To subclone the novel gene screened from the Schistosoma japonicum cercariae cDNA library through expressed sequence tag (EST) strategy and analyze its functions.

METHOD

The cDNA fragment inserted in pTriplEx2 vector was sequenced and the result retrieved with BLASTn program. It was found that this cDNA was highly homologous to Schistosoma mansoni eukaryotic translation initiation factor 2 alpha subunit (eIF2 alpha) mRNA. According to the known EST sequence, the 3'-terminal primer that matched the sequencing primer for the 5'-terminal in pTriplEx2 plasmid was designed and used to amplify the full-length open reading frame (ORF) sequence of the eIF2 alpha from the cDNA Library. After proper purification, the PCR product was linked to pGEM-T vector and the recombinant T-vector was sequenced to obtain the full length ORF, which was retrieved for homologue identification using NCBI blast program. The sequences that were highly homologous underwent comparison at the levels of amino acids and nucleotides using BLAST 2 Sequence program on NCBI BLAST site.
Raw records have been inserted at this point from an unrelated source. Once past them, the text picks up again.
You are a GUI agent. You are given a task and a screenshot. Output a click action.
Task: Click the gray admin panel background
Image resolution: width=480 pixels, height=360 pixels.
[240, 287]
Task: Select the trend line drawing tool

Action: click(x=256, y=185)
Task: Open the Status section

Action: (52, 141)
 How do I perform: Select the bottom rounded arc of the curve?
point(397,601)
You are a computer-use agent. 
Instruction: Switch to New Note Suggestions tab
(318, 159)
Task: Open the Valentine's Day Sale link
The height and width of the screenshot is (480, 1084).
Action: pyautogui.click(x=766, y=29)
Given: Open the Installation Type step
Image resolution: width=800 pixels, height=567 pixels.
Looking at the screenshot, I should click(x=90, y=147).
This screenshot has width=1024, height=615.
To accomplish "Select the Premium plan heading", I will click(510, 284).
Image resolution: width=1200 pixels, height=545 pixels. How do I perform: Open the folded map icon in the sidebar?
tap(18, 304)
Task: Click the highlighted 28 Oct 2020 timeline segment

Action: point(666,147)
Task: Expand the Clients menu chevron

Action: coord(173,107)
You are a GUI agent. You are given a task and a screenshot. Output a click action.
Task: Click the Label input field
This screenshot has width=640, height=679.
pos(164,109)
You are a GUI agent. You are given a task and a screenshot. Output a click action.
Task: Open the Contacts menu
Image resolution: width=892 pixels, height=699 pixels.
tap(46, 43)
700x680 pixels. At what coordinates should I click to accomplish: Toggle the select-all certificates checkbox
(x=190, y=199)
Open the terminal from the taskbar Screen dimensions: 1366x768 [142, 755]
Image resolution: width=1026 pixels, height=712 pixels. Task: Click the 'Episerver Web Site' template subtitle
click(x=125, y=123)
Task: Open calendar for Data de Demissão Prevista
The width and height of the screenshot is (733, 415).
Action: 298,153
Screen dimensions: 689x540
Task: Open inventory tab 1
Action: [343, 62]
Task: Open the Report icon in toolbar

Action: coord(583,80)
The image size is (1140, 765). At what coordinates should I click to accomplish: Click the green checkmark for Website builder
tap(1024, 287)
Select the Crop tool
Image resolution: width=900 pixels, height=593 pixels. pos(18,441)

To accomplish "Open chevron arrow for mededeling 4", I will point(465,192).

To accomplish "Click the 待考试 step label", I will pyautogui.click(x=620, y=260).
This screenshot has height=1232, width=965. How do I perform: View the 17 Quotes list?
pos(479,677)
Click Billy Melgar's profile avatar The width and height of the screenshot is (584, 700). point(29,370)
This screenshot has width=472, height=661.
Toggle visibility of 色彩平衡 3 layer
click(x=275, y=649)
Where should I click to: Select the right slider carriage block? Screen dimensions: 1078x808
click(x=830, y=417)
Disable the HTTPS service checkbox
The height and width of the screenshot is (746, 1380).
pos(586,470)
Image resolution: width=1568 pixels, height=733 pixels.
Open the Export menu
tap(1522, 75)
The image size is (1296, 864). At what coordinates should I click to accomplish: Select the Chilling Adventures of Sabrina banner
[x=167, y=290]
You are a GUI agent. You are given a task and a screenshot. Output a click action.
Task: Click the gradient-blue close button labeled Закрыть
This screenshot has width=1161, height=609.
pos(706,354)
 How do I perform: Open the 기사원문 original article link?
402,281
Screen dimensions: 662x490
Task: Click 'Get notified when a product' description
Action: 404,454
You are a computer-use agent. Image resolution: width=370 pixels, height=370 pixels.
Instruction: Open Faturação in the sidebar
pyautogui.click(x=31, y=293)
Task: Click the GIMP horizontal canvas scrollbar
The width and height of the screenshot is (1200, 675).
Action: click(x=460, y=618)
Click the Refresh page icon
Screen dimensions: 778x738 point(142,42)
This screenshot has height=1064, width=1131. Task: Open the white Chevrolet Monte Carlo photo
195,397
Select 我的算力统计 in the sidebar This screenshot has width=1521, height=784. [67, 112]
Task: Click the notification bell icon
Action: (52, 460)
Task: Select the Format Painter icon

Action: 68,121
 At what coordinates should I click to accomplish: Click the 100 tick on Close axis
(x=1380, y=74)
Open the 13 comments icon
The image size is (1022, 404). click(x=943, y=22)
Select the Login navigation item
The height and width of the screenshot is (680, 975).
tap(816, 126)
The motif and conserved domain were also retrieved with the software available online.

RESULT

A novel cDNA sequence coding for a eIF2 alpha was found from the cDNA library of Schistosoma japonicum cercariae, which was highly homologous to the known Schistosoma mansoni eIF2 alpha mRNA, with the homology of 87% at the nucleotide level and 79% at the amino acid level.

CONCLUSION

The novel gene found by EST strategy may encode a eIF2 alpha which is highly homologous to Schistosoma mansoni eukaryotic eIF2 alpha mRNA.